TORONTO (AP) -- An ubiquitous chemical found in hard plastic water bottles, DVDs, CDs and hundreds of other common items came under increased pressure Friday when Canada labeled it dangerous and said it may ban its use in baby bottles.
Health Canada made the announcement shortly after a U.S. company said it would stop selling hard-plastic Nalgene water bottles made with bisphenol A because of growing consumer concern over whether the chemical poses a health risk.
Health Canada is the first regulatory body in the world to call bisphenol A dangerous. It could be the first step in Canada banning the chemical altogether.

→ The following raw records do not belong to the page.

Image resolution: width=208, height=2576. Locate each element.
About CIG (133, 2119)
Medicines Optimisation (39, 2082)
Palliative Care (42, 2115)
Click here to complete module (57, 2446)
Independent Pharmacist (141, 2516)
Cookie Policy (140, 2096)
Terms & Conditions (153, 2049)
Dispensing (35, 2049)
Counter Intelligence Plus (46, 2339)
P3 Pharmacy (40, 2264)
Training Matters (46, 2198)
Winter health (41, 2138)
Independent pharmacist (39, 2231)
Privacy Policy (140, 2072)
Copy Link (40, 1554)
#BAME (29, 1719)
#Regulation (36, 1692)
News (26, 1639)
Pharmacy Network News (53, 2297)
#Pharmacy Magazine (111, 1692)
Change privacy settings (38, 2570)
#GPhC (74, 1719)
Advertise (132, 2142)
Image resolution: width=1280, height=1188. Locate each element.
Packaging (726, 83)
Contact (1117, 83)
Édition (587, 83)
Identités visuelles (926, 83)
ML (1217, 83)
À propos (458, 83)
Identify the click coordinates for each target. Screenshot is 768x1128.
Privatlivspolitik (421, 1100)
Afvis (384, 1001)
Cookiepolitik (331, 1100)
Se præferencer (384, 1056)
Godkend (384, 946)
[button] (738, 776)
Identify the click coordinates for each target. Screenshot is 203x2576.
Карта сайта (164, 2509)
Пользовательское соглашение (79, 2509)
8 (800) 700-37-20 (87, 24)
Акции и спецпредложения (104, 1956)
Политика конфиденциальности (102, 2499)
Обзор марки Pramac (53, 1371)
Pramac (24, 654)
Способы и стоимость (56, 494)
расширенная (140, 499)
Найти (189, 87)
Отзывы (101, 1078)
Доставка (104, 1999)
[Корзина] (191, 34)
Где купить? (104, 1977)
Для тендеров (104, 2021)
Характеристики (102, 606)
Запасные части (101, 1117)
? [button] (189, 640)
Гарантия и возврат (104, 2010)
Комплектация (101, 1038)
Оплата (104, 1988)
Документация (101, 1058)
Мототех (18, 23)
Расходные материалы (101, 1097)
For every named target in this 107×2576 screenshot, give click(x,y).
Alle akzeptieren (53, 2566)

Earlier this week, the U.S. government's National Toxicology Program said that there is "some concern" about BPA from experiments on rats that linked the chemical to changes in behavior and the brain, early puberty and possibly precancerous changes in the prostate and breast. While such animal studies only provide "limited evidence" of risk, the draft report said a possible effect on humans "cannot be dismissed."
With more than 6 million pounds produced in the United States each year, bisphenol A is found in dental sealants, baby bottles, the liners of food cans, CDs and DVDs, eyeglasses and hundreds of household goods.
In Canada, Health Minister Tony Clement said a draft report on bisphenol A has found the chemical endangers people - particularly newborns and infants - and the environment.
Ottawa is giving the public 60 days to comment on the report and Clement said it will ban its use in baby bottles if no new relevant information comes forward.
"It is our intention to ban the importation, the sale and advertising," Clement said of its use in baby bottles. "Canada will be the first country in the world to take such action to limit exposures to bisphenol A."
Earlier this week, Wal-Mart Canada and other major retailers in Canada began removing BPA-based food-related products such as baby bottles and sipping cups from store shelves.
Highly durable and lightweight, resistant to stains and odors, and able to withstand extremes of hot and cold, screw-cap Nalgene bottles have been marketed as an environmentally responsible substitute for disposable water bottles.
Citing multiple studies in the United States, Europe and Japan, the chemicals industry maintains that polycarbonate bottles contain little BPA and leach traces considered too low to harm humans.
But critics point to an influx of animal studies linking low doses to a wide variety of ailments - from breast and prostate cancer, obesity and hyperactivity, to miscarriages and other reproductive failures.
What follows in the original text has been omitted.